In this article, I will show you how to make a game object move in five minutes or less using the PlayMaker add-on for Unity, with no code.
If you haven't already, head over to the Unity website and download the latest version of Unity. Unity is a free, user-friendly game engine that allows developers and studios to create 3D games for Android, iOS, Windows, and over 20 other platforms.
What exactly is PlayMaker? PlayMaker is a paid add-on for Unity that allows you to create games without having to code. Created by Hutong Games, PlayMaker uses functional state machines (FSM) to add physics, animation, interactive objects and scene changes easily. Their developers have already created the scripts for you, which can significantly cut your game development time in half. As of writing this tutorial, the current price is $65.00, with over 370 five-star reviews.
Once you have Unity, create a new 3D project. I made a simple scene with a terrain and a sphere. In the main viewport, under the menu toolbar, you will find the Asset Store tab. Type PlayMaker into your search box. Follow the instructions to place your purchase. You may need to use the link in your confirmation email or import it directly through Unity. You may find that it takes you back to the asset store, but don't worry—click Add to Cart and it should give you the download option.
Download the file and unzip it into a folder you can easily find. Now let's import a custom package by going to Assets > Custom Package and opening your unzipped PlayMaker file.
After you've imported the package, choose Install PlayMaker. This will add the PlayMaker option in your menu bar.
Every FSM needs to be attached to an object. In this case, our sphere will be the object we are looking to control. Later, we will need to specify our game object once an action is created. For now, let's confirm our sphere has a rigid body. In addition, let's freeze the X and Y position of our sphere in the Inspector window.
The PlayMaker Editor
Go to the PlayMaker tab on your top menu bar and click PlayMaker editor. This will open the below window. Click and drag the tab to place it next to your Game tab on the bottom.
On the right of the editor window, you will see four tabs:
This is where you will choose the options and parameters for your state. Along with changing the name, you can add in your own description, which comes in handy when you have large projects. For example, this state will move the ball left.
To add a state machine to an object, choose your object in the Hierarchy. Head over to the Editor window and right click to add an FSM. This begins the state machine, and this will be state one.
Second, we need to create a System Event (what happens after user interaction). This is what will set off the state, for example button clicked or mouse over. For this project, we will choose mouse over.
Let's create our next state and name it Ball Moves. You will immediately see a red exclamation point; this is because once you create a state, you will have to define a transition.
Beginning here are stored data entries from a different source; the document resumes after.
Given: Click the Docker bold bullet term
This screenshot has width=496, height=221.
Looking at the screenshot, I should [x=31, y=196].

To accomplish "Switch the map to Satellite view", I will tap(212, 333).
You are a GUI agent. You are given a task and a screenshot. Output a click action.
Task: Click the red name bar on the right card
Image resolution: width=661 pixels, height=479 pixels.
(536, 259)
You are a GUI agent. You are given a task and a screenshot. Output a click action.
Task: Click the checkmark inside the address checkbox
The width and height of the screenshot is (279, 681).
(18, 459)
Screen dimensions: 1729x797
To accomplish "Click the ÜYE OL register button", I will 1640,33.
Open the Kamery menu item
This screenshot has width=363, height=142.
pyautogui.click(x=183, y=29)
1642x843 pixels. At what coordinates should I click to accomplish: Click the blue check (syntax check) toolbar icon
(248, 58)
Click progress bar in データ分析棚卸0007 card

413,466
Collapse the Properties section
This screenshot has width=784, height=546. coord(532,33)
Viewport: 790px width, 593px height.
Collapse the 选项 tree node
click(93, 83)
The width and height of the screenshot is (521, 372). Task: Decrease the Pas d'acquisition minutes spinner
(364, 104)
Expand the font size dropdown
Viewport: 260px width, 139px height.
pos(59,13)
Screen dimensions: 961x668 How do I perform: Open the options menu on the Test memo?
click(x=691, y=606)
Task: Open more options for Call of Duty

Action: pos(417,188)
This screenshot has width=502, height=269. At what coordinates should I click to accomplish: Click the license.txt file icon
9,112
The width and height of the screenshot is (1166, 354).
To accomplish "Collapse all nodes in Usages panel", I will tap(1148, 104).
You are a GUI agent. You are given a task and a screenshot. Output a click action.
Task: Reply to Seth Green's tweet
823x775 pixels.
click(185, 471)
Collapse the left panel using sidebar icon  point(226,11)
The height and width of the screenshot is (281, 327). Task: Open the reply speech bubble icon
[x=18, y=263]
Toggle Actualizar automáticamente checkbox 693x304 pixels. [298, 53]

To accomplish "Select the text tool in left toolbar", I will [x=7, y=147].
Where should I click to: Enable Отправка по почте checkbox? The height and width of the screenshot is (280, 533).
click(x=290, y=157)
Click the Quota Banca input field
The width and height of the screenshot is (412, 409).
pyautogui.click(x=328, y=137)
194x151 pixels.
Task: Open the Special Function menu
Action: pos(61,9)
To define a transition from one state to the other, right-click and choose Transition Target. There you will see the name of the second state you created. You will now see an arrow connecting your two states.
It's time to add physics to our object. The way we do this is by activating the Action Browser. There are numerous actions you can choose for your object, which is pretty cool.
Feel free to look around at all of the commands you can use in your project. For every action, we will need to set up parameters.
In order to make our sphere move, we will need to give it force and velocity through the Action Browser. First, make sure the proper state is chosen. To search for an action, type it in the search box. Let's search for add force. Under the State tab to the right, change the Y variable to 100.
Now let's add velocity by repeating the steps above. Change the Y variable to 50.
Hit play and voila! Your sphere should move towards the camera. There are almost an unlimited amount of actions you can perform simply with PlayMaker once you understand the interface.
In my opinion, PlayMaker is a great addition to Unity. Even if you do have coding experience, it can make it that much easier to create interactive, fully animated games in half the time.
Unity has an active economy. There are many other products that help you build out your project. The nature of the platform also makes it a great option from which you can better your skills. Whatever the case, you can see what we have available in the Envato Market.
If you are a beginner, once you learn the interface you can vastly improve your learning curve. PlayMaker also has a very active community, where you can find questions and answers from users.